In romantic relationships, if we frame our conversations with our partner in a particular way, even the difficult conversations become a chance to deepen our connection. The key is turning toward one another, not away from one another. I’d like to share an example of this with you.
For the past week my wife, Hannah, and I have been in Hawaii on vacation. We met here on my return trip from Tokyo, where I had been working for a couple of weeks. We met at the airport and then traveled together to our beachfront getaway.
As thrilled as we were to reconnect after having been apart for two weeks, I quickly became aware of being half a step out of sync with Hannah. Little things. I would speak about something and when I was done, Hannah would say nothing. This seemed unusual to me. We would bump into each other, actually, my experience is that Hannah was bumping into me—but she may see this differently. These things occurred in ways that were slight and almost irrelevant, except that they weren’t customary for us. We normally move and relate in a smooth and seamless rhythm.
After a few days we discussed what was going on. We came to see that while I was away, Hannah spent a great deal of her time in silence. While I was away I was conducting a training for eight hours a day, highly engaged with people and more animated than when I’m home seeing clients in my private practice. And, in the evenings, I would have deeply stimulating conversations with my colleague—he and I only spend time together when we are both working in Tokyo.
I had arrived in Hawaii after having up shifted to a higher gear—a faster pace—and Hannah arrived in Hawaii having downshifted into a lower gear and slower pace. We felt off our normal ways of interacting. These kinds of transitions and disruptions are part of all romantic relationships. The question is, “how do we communicate about what’s going on?”
When we finally talked about our out-of-syncness, we started our conversation by putting the following frame around it. We reminded ourselves that we love each other; there is nothing serious going on—”is there?”—no there is not, we are best friends, and we don’t need to see or experience events in the exactly the same ways. Actually, accepting our differences deepens our intimacy.

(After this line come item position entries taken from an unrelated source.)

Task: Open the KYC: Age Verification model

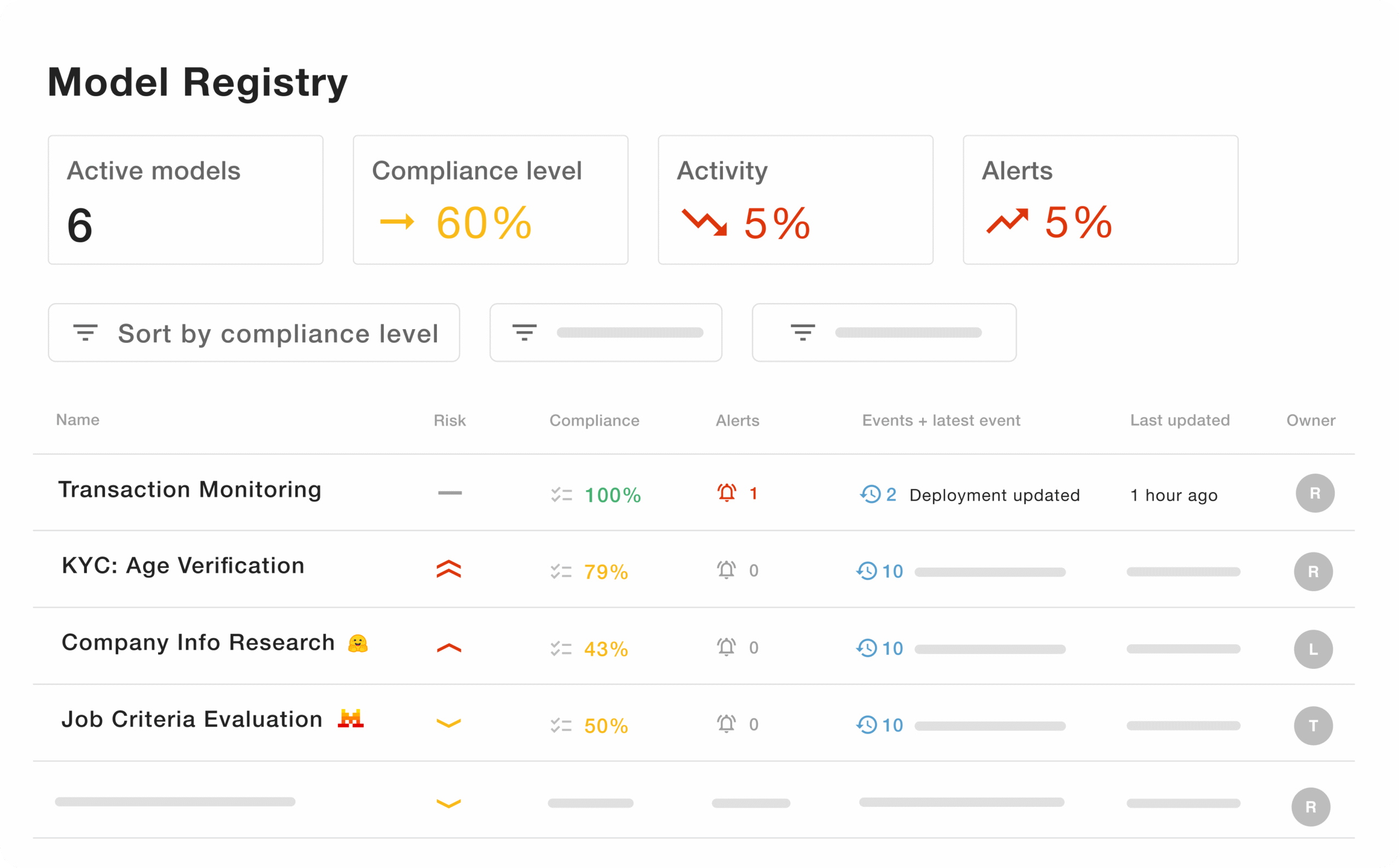Action: pos(183,566)
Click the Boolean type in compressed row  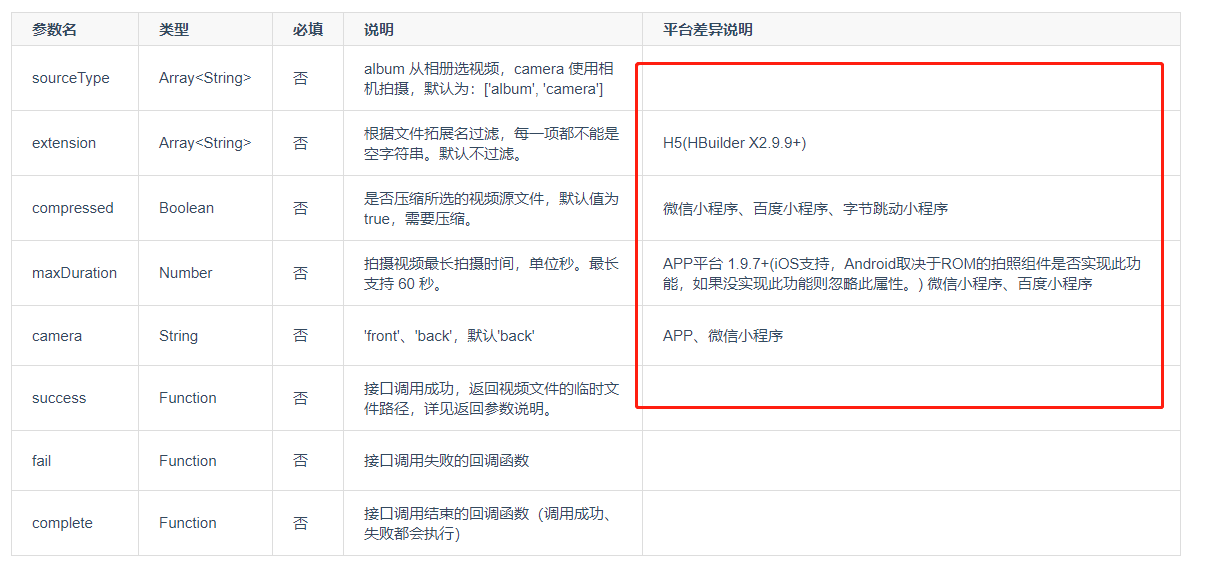click(x=186, y=208)
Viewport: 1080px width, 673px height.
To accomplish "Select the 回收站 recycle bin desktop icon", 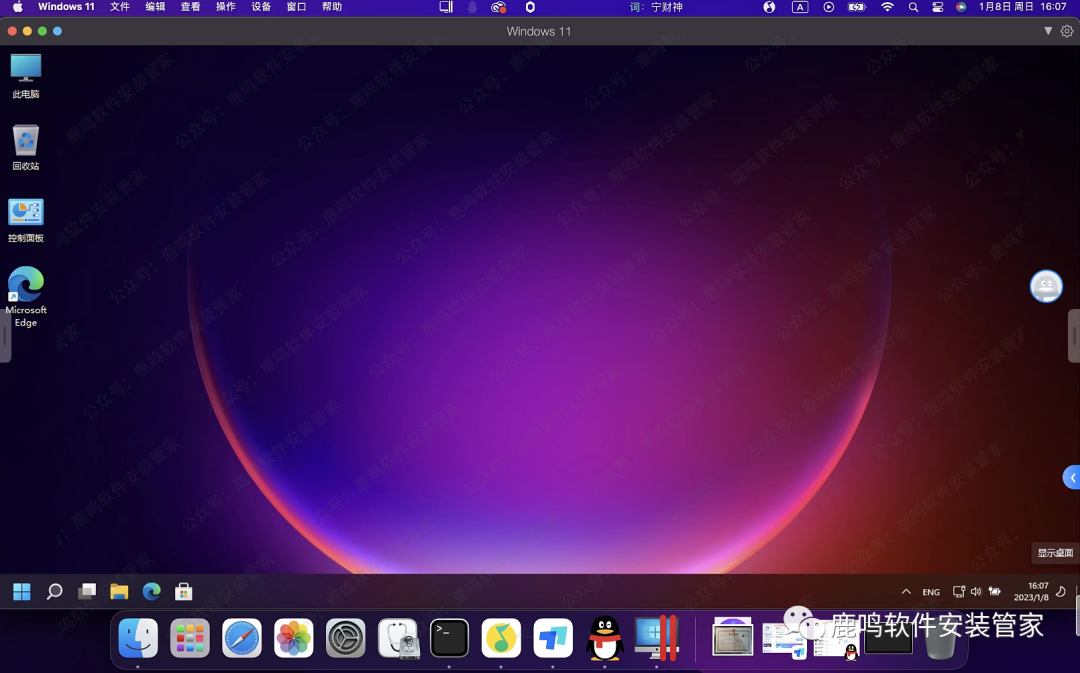I will coord(26,147).
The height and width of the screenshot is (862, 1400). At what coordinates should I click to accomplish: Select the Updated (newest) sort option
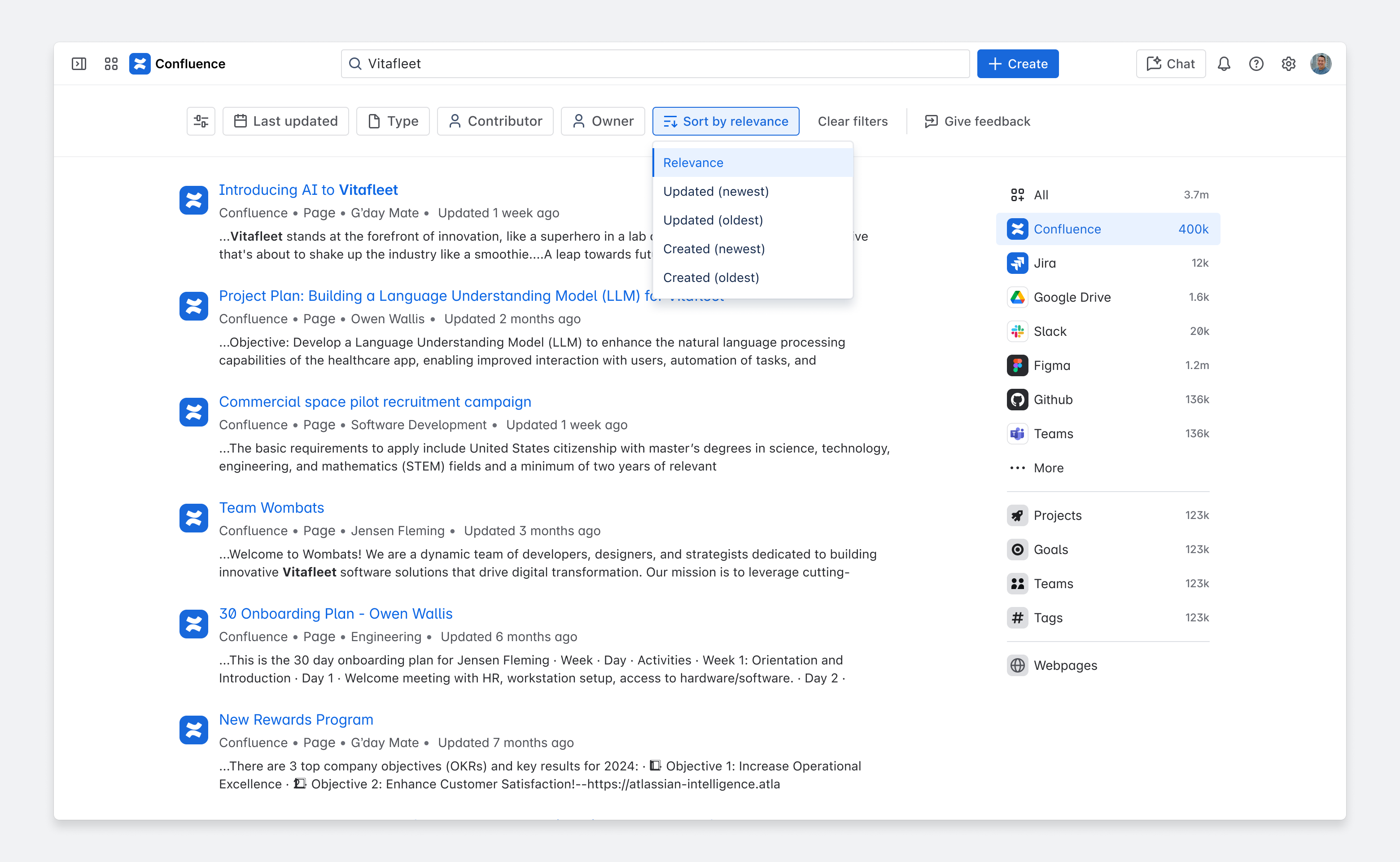(716, 191)

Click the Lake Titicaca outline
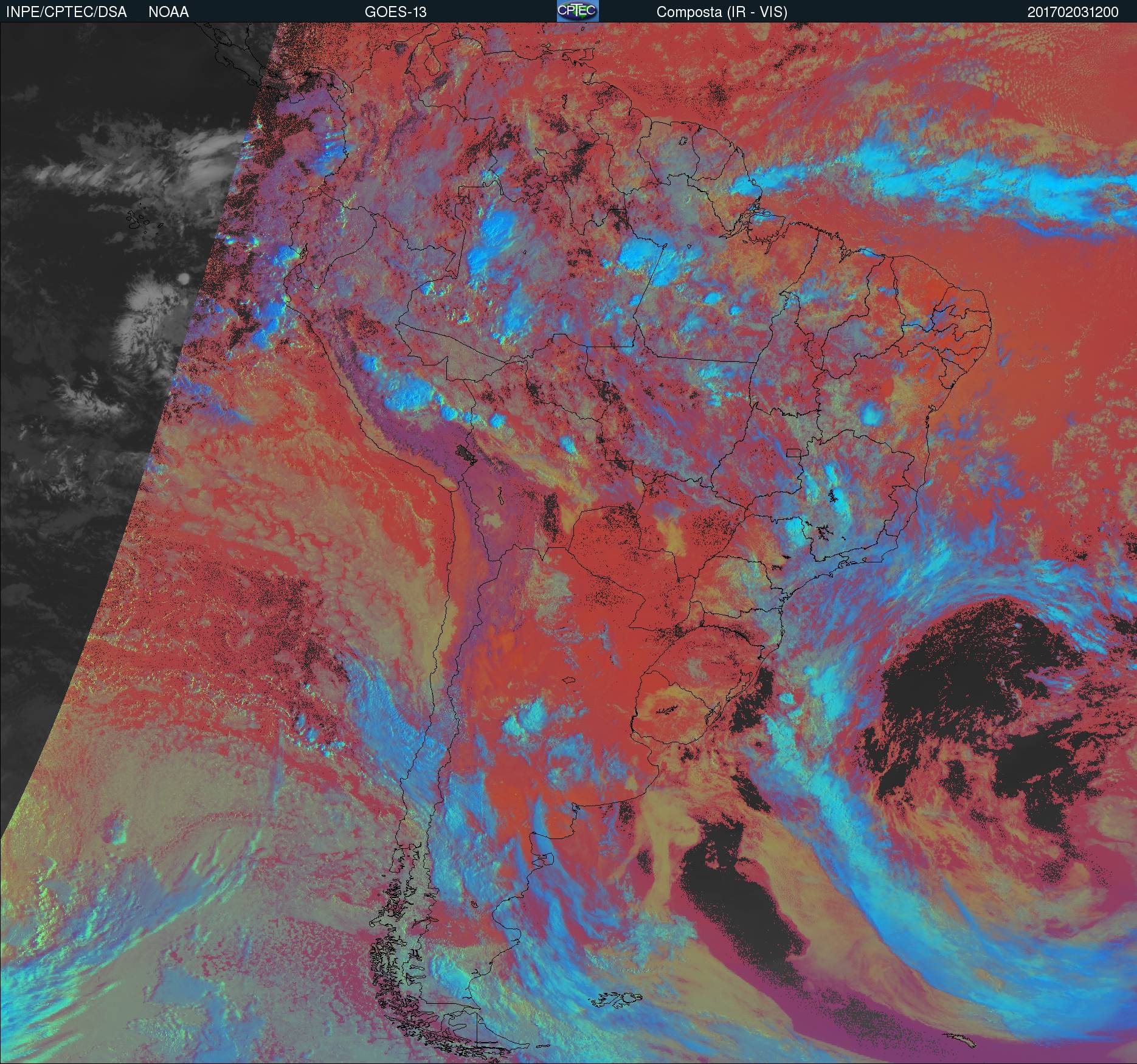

Feeling hurt doesn’t have to cause us to disconnect
With this foundation we proceeded to explore the ways in which we were out of sync. Although parts of our conversation felt tender, like when I told Hannah that I felt I was more expressive of my love for her than she was of her love for me, we didn’t turn away from one another. Hannah said an interesting thing, “It’s when one of us feels hurt and turns away from the other that the hurt causes us to disconnect. When we feel hurt, if we just say so, we can stay connected.”
And that’s what we did. I talked about wanting more connection, more engagement, and more feedback. Hannah talked about not feeling like she needed anything more from me, but also expressed this in what I perceived as a more engaged way—which is all I wanted.
We concluded our conversation, which was about the ways in which we weren’t feeling connected, feeling more connected. Everything, even tension and feeling out-of-sync with our partners, is actually a chance to connect if we approach each other in a loving way.